Initially, myrtle EO was analyzed using Gas Chromatography-Mass Spectrometry. Subsequently, alginate nanoparticles were prepared via the ionic-gelation method and characterized by dynamic light scattering, Zeta potential, and attenuated total reflectance-Fourier transform infrared spectroscopy. Encapsulation efficacy was then determined using UV-Vis spectrometry. Both cytotoxicity assessment (MTT assay) and evaluation of antibacterial effects (microdilution assays) were conducted using the 96-well plate format.

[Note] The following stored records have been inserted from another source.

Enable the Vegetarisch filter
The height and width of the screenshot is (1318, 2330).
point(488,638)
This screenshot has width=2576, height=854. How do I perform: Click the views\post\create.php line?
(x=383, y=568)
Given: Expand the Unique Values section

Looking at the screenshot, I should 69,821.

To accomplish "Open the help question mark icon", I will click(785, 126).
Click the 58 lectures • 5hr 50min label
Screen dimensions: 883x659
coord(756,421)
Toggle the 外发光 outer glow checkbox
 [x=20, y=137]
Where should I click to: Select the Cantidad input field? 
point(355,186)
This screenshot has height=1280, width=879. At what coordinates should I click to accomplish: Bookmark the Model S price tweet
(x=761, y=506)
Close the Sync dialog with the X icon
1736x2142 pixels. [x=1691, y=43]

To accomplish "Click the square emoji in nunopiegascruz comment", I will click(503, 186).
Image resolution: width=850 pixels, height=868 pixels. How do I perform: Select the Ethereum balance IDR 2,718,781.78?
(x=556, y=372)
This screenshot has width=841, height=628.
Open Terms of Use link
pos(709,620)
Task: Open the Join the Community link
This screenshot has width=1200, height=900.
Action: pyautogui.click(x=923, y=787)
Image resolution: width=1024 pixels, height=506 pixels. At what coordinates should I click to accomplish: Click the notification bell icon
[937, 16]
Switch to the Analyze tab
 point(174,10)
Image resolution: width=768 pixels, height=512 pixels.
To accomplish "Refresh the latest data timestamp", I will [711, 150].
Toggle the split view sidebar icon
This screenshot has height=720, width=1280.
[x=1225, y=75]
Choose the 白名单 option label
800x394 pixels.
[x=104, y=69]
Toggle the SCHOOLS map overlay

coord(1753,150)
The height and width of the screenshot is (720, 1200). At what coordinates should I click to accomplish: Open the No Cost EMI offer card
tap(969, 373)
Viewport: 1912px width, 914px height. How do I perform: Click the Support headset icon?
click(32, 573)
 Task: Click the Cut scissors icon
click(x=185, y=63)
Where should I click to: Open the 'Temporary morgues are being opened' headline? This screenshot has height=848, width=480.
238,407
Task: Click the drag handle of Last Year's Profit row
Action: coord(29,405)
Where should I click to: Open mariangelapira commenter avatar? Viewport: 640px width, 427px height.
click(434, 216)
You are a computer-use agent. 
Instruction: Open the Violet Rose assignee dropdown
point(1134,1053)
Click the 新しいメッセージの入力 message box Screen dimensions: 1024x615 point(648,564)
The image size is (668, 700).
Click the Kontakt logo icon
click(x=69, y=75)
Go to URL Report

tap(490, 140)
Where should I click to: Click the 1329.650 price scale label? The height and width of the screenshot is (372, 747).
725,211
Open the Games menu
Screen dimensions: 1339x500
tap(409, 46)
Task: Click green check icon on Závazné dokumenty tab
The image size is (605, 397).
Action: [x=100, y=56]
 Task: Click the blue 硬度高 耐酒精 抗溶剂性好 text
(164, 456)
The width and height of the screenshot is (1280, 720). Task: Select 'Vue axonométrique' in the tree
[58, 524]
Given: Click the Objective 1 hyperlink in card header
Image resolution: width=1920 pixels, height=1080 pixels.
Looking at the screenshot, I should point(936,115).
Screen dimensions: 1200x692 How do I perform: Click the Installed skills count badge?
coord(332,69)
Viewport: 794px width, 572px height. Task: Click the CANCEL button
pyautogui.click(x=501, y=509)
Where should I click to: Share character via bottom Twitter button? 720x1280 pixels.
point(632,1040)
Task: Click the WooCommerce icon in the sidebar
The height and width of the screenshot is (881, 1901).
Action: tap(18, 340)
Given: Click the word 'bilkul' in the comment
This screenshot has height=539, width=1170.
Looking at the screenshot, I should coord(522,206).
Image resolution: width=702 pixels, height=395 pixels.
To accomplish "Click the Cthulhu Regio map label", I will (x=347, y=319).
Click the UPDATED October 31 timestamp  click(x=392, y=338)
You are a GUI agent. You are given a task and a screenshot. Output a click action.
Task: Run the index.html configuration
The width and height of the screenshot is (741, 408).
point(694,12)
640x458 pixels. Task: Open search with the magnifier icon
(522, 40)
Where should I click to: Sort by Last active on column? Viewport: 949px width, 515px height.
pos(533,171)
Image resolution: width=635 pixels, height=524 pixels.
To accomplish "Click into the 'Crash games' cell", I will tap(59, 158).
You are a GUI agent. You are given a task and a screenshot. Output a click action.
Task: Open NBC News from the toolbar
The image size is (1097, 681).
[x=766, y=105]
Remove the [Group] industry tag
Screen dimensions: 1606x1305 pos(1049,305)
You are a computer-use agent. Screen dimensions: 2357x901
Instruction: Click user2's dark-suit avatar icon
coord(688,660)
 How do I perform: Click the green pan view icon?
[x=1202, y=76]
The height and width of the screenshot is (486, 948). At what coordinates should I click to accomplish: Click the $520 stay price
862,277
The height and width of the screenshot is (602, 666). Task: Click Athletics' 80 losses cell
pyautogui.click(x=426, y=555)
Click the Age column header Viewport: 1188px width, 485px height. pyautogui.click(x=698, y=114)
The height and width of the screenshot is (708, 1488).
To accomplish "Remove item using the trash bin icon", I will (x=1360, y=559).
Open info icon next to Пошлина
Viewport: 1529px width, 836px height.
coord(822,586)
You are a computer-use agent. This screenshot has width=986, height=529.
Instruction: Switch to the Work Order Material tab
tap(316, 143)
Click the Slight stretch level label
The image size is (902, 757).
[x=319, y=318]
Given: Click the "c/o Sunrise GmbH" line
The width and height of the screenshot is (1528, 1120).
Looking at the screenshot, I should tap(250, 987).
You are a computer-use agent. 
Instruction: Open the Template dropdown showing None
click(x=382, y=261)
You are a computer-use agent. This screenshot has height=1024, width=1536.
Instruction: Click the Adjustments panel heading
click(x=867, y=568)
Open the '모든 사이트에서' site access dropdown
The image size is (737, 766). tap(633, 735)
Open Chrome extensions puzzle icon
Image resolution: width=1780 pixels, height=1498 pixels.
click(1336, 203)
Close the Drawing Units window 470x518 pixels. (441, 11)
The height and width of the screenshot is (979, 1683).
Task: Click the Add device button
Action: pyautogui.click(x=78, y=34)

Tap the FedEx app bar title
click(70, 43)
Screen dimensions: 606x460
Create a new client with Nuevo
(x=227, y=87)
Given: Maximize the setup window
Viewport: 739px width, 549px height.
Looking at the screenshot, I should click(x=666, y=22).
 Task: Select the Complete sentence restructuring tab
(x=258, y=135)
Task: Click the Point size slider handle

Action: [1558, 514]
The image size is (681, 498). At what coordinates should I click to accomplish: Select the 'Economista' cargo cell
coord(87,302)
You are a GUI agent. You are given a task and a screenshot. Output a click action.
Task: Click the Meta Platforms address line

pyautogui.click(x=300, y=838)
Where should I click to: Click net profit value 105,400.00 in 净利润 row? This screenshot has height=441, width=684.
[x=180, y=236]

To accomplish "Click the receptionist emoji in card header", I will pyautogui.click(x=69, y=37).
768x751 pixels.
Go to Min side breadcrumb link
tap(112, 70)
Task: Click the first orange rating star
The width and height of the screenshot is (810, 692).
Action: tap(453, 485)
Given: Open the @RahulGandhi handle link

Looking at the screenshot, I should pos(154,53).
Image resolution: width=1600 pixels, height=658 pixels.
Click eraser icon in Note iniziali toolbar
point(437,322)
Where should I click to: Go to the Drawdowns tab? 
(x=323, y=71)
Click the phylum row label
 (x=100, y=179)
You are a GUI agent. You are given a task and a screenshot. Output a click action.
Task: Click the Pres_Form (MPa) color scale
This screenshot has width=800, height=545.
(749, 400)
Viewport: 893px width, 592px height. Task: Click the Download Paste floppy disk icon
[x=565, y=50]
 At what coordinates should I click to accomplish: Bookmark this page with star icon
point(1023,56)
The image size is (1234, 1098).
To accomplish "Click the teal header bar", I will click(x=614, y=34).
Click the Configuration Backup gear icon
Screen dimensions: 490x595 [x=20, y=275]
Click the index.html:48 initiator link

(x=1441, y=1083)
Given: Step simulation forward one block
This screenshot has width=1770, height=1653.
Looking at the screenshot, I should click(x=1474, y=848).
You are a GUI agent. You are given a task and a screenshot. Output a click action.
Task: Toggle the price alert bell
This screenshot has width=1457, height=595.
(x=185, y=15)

The major compounds identified in myrtle EO were α-pinene, 1,8-cineole, linalool, linalool acetate, and geranyl acetate. The alginate nanoparticles exhibited a size of 160 ± 9 nm, a SPAN of 0.96, and a Zeta potential of -26 ± 2 mV. The encapsulation efficacy was determined to be 78.4%. It was found that the nanoparticles demonstrated cytotoxicity against A375 and A431 cells with IC50 values of 211 µg/mL and 308 µg/mL, respectively. The most potent antibacterial effect was observed against S. aureus (IC50: 266 µg/mL).

The alginate nanoparticles containing myrtle EO, which exhibited notable cytotoxicity against melanoma and epidermoid carcinoma cells as well as potent antibacterial effects, show promise for further investigation in vivo studies.